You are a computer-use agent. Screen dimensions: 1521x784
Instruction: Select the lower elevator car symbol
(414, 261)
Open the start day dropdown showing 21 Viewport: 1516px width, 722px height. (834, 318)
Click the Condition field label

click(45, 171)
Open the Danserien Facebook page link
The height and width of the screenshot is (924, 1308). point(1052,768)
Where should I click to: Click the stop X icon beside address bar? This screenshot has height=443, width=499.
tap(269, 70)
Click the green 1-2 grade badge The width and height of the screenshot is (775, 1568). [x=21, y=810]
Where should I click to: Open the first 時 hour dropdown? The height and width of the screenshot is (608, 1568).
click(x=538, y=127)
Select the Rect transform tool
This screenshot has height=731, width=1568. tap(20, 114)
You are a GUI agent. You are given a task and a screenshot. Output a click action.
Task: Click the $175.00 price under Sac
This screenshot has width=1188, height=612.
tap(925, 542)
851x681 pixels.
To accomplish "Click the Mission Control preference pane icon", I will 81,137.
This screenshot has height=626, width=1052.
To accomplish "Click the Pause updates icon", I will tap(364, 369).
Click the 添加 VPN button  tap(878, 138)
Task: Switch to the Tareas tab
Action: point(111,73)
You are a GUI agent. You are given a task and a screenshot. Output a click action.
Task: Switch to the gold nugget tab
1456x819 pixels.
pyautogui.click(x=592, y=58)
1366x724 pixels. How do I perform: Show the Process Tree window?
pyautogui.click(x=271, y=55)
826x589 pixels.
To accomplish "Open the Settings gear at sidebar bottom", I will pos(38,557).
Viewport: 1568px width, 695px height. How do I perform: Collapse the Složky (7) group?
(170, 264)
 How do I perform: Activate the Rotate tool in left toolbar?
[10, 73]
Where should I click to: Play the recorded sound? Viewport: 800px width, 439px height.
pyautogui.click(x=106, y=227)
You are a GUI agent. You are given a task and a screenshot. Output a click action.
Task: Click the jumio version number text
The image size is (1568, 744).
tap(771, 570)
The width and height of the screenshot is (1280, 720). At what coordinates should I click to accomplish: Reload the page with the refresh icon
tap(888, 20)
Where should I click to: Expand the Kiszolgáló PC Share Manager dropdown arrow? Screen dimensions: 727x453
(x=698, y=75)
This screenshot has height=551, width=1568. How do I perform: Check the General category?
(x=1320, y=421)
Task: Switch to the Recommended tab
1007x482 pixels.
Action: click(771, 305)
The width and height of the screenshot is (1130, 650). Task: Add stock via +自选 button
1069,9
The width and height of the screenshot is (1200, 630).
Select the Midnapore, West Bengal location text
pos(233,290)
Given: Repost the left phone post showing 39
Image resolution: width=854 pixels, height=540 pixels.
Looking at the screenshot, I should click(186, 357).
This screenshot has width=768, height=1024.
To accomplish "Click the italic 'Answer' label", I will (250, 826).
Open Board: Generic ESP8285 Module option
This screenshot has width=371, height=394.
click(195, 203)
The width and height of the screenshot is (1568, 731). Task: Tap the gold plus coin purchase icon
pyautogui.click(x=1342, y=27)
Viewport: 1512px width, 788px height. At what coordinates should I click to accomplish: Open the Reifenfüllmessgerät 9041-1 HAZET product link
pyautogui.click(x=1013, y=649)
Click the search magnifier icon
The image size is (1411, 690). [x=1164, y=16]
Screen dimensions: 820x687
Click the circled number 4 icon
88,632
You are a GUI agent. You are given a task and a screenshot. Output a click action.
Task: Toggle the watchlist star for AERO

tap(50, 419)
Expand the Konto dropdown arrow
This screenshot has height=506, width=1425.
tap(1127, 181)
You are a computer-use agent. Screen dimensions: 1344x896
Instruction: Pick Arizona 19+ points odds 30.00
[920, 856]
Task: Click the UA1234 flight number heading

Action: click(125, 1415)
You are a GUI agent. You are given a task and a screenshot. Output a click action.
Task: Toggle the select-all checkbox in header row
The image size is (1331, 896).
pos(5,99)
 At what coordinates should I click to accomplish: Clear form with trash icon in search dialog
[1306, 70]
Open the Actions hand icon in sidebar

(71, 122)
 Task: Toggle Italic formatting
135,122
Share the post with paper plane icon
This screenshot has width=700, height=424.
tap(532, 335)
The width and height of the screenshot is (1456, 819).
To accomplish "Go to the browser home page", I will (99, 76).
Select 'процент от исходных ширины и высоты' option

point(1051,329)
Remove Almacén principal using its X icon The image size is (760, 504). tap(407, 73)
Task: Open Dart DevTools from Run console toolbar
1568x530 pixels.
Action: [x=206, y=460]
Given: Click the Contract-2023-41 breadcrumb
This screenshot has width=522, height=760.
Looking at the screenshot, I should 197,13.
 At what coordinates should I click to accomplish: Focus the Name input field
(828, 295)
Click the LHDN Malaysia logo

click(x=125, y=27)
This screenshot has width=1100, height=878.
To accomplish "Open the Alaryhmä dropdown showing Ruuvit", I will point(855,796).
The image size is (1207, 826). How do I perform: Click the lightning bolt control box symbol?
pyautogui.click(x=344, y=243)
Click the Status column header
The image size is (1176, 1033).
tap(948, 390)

----------------------------------------

A bare number is all that is asked for: the count of lines above that include "computer".

## SOLUTION
2